And last, but not least, G-d, oh Hashem, for all of the above and more; You deserve a post just for Yourself, indeed.




This post was hand-written (while I was half sedated) during my time in the I.C.U. and dedicated to Angela Meraviglia.

I believe in angels.


During my recent and unexpected visit to Virtua Hospital, I had one nurse assigned to me during each 12-hour shift in the I.C.U.

All of them did what was required of them: they gave me my pain medications, they took my vitals, they came to me when I rang for them…

But, when you are scared to death like I was, and you can’t speak because you have a breathing tube down your throat like I had, you really need something more than a nurse.

You need an angel.

Because the last thing you, the patient, wants to be feeling, is to be a burden on anyone.

Which, on many occasions, I have to admit, I did feel.

Like when a nurse would walk into my room, after having rang for her, and she pops her head in and asks, “Yes?”

HELLO?!?!?!? (I’m saying/screaming to myself!)

I’ve got a BREATHING tube down my throat!

Don’t you KNOW that?


What do you mean, HELLO????

I need a PEN and PAPER to COMMUNICATE with you!!!

It’ll take a few seconds of your time…

I’m SORRY for the bother!!


But, I tried not to get stuck on that.

And, thank G-d, it wasn’t always like this.

Because I was blessed with an angel.

This angel was the antithesis of all the other nurses that I met.

This angel was caring, funny, experienced, and compassionate.

How can I help?

She would ask, before I even rang for her.

Can I fix the way you’re sitting?  It looks to my that you’re sitting kind of funny, she’d say.

And, she had a sense of humor that could make you roll over laughing until you die (God forbid!)

Like her conspiracy theories that my father and husband were F.B.I. agents – each having their own swipe cards leading up to the back entrance of the hospital – allowing them to enter on their own time and at any time.

You see, I wasn’t afraid to bother this angel.

Just the opposite.

I was encouraged and calmed by her.

Like when she found a spot of blood on the pillow that was underneath my knees.

I freaked.

She didn’t.

Do you have your period, she asked?


CALL THE DOCTOR!!! I strongly suggested.

Wait a minute, she said calmly.

Let’s see if we can make sense of this.

And, she did.

> **Data**:
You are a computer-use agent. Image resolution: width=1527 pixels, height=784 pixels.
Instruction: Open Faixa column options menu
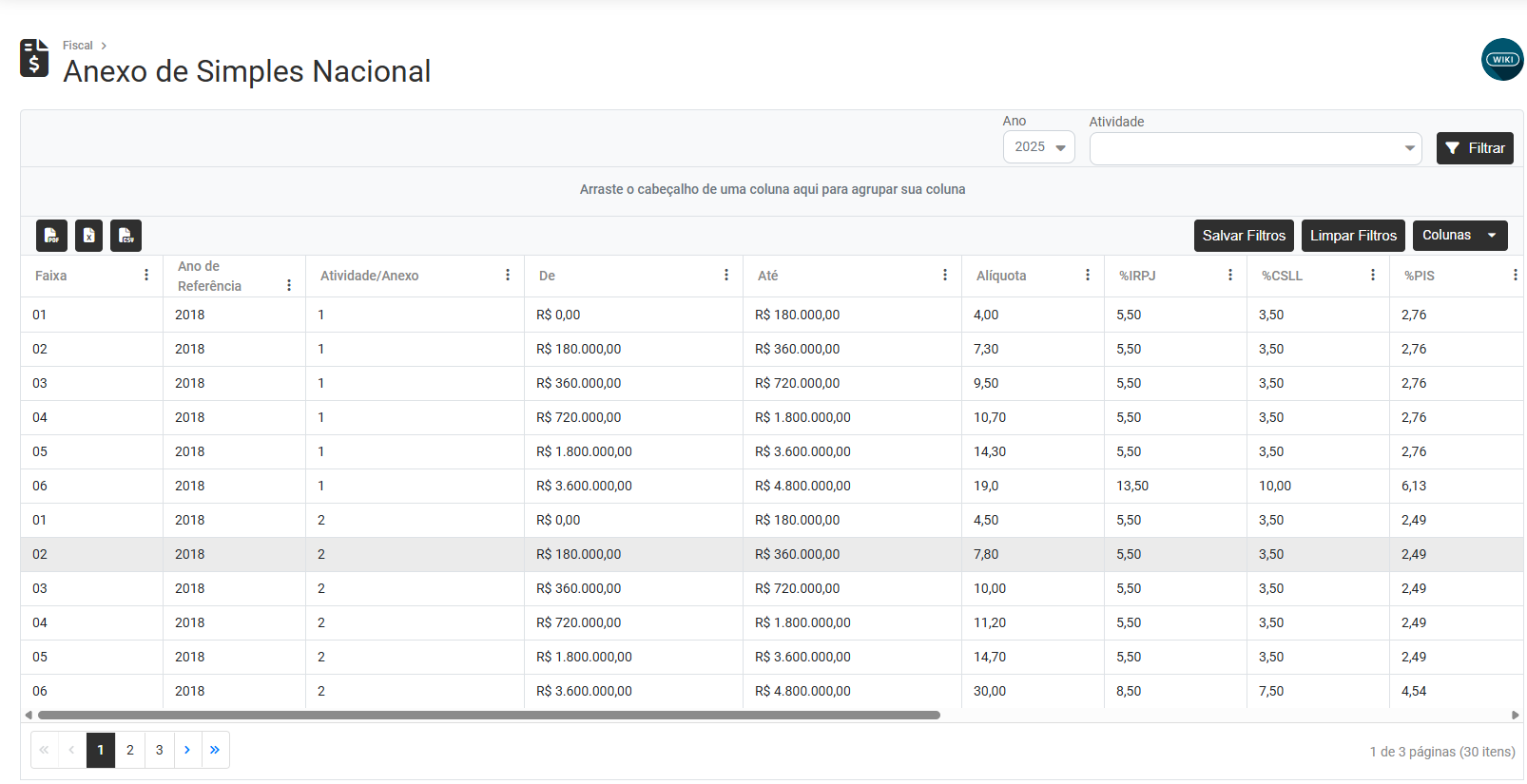tap(146, 275)

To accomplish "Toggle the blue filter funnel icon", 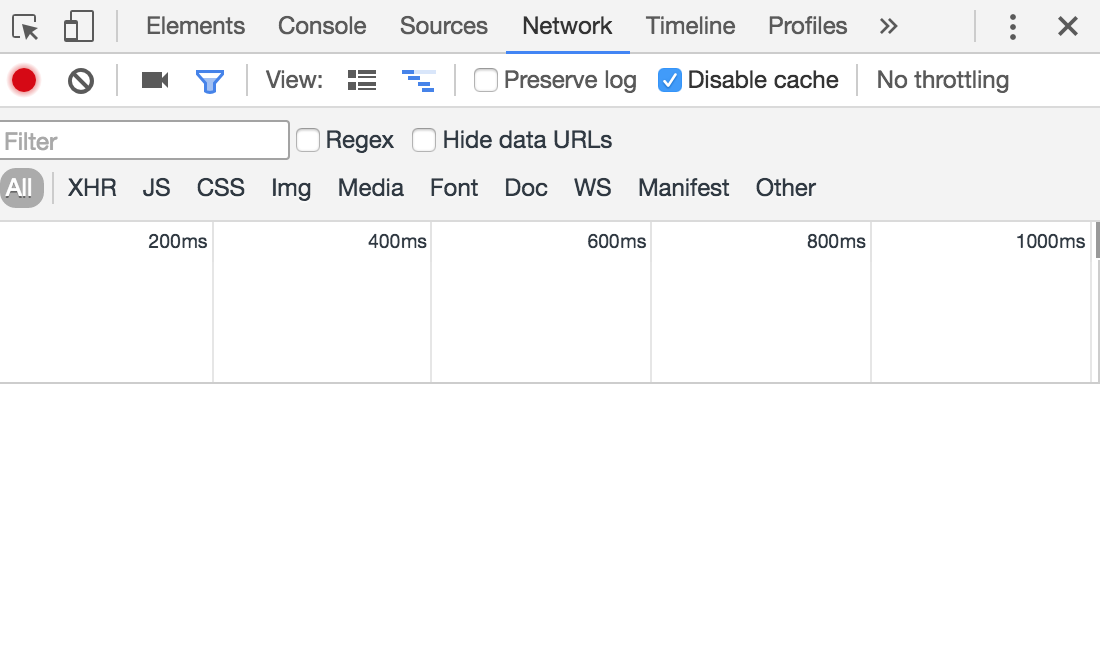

> **Using the information**:
**A.** Answer from the I.C.U. post:
(i) Which hospital did the writer unexpectedly visit?
(ii) How long was each shift during which one nurse was assigned to the writer?
(iii) To whom is the post dedicated?
**B.** Translate this sentence from the I.C.U. post into Spanish: "This angel was caring, funny, experienced, and compassionate."
The lines placed after the I.C.U. post come from an unrelated source.

> **Replies**:
**A.**
(i) Virtua Hospital
(ii) 12 hours
(iii) Angela Meraviglia

**B.** Este ángel era atento, divertido, experimentado y compasivo.